Dans les textes rabbiniques les indications concernant le pays relèvent de l’affabulation, Kush y recouvre une bonne partie de la terre.
Peu de renseignements sont donnés sur les fils de Kush. Les Targumim les localisent tous en Afrique à l’exception de Havila et de Nemrod. Ce dernier fait par contre l’objet de plusieurs commentaires, il est certain que le récit biblique, les légendes et les mythes transmis par la tradition orale ont favorisé ces développements. Nemrod y apparaît comme le premier puissant de la terre, le premier qui régna sur les peuples après les avoir vaincus. Le Bereshit Rabbah situe son royaume en Mésopotamie. A l’instar des héros de l’antiquité et probablement sous l’influence de légendes byzantines et perses, sa force est attribuée à des pouvoirs surnaturels, mais il l’utilise pour faire le mal. Entraîné par Cham dans la voie de la perversion, il est le premier à se rebeller contre Dieu (Ber R 37,2). Principal instigateur de la construction de la tour de Babel, il est également le premier à façonner des idoles et à se proclamer un des dieux [18]. Enfin archétype de l’oppresseur, les Rabbins le comparent à Essü, qui selon la tradition est le père d’Edom ancêtre des Romains, parallèle qui leur permet de revenir à une réalité plus concrète et de prouver que les vainqueurs sont ennemis du bien des Juifs et de Dieu. S’il est affirmé dans le Pirké de R. Eliézer (Noé 24) qu’il fut un esclave, il s’agit sans aucun doute de la projection d’un désir, du symbole magique de la parole et non d’un fait réel.

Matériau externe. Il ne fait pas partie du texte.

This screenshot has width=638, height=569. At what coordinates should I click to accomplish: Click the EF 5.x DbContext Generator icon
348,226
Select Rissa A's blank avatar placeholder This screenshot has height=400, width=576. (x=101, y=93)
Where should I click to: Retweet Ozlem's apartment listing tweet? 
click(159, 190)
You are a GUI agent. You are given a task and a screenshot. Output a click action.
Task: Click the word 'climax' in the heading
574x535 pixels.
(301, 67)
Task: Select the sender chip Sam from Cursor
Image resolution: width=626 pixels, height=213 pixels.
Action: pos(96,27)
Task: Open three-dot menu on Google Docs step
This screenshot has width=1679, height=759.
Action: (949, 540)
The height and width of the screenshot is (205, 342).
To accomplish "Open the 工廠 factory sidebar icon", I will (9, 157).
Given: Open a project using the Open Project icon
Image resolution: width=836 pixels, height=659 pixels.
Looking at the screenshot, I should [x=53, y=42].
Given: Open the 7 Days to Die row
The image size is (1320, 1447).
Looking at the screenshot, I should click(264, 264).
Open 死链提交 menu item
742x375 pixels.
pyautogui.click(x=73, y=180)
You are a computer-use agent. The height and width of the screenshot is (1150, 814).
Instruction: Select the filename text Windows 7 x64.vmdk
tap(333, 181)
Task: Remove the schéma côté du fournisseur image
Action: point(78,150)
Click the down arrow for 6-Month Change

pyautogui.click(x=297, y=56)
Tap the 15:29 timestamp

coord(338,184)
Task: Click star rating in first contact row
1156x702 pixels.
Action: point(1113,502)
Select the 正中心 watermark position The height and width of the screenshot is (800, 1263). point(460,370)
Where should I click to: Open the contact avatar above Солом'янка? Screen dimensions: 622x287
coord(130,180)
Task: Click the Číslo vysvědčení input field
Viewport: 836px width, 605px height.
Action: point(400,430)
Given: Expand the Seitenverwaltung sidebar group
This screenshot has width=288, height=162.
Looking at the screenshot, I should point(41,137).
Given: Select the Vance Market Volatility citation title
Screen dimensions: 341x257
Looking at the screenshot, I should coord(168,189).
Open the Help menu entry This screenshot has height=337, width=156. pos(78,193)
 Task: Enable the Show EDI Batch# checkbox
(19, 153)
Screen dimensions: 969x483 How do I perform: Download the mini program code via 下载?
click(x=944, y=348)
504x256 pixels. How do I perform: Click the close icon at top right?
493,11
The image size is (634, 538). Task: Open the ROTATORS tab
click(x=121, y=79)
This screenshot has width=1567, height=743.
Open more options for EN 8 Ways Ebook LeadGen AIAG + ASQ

La Bible mentionne des individus du pays de Kush. Dans le Livre des Rois (II. XIX,9) il est écrit « Le Roi d’Assyrie reçut l’information suivante, Tirarka Roi de Kush, marche contre toi pour te combattre ». Ce roi est sans nul doute Tiharka, qui régna de 690 à 664 av. l’E.C., et dont le père Shabaka avait soumis la vallée du Nil à l’Empire de Kush et fondé la XXVe dynastie. Isaïe critique d’ailleurs violemment le Roi de Judée Ezéchias qui recherchait l’appui des Pharaons de cette dynastie, et le met en garde contre la puissance kushite. Il est probable que la vision de la menace réelle qu’a pu exercer Kush sur Israël subsiste dans la tradition judaïque. Il en est de Kush comme de Canaan de Nemrod et nous le verrons de Misraim ; ils sont tous impliqués dans la construction de la tour de Babel et par conséquent rebelles à Dieu ; leur châtiment est à la mesure de leurs péchés, ils seront réduits selon la tradition, à l’esclavage par le Roi d’Assyrie [19], réactualisée cette menace vise évidemment les Romains nouveaux, ennemis des Juifs.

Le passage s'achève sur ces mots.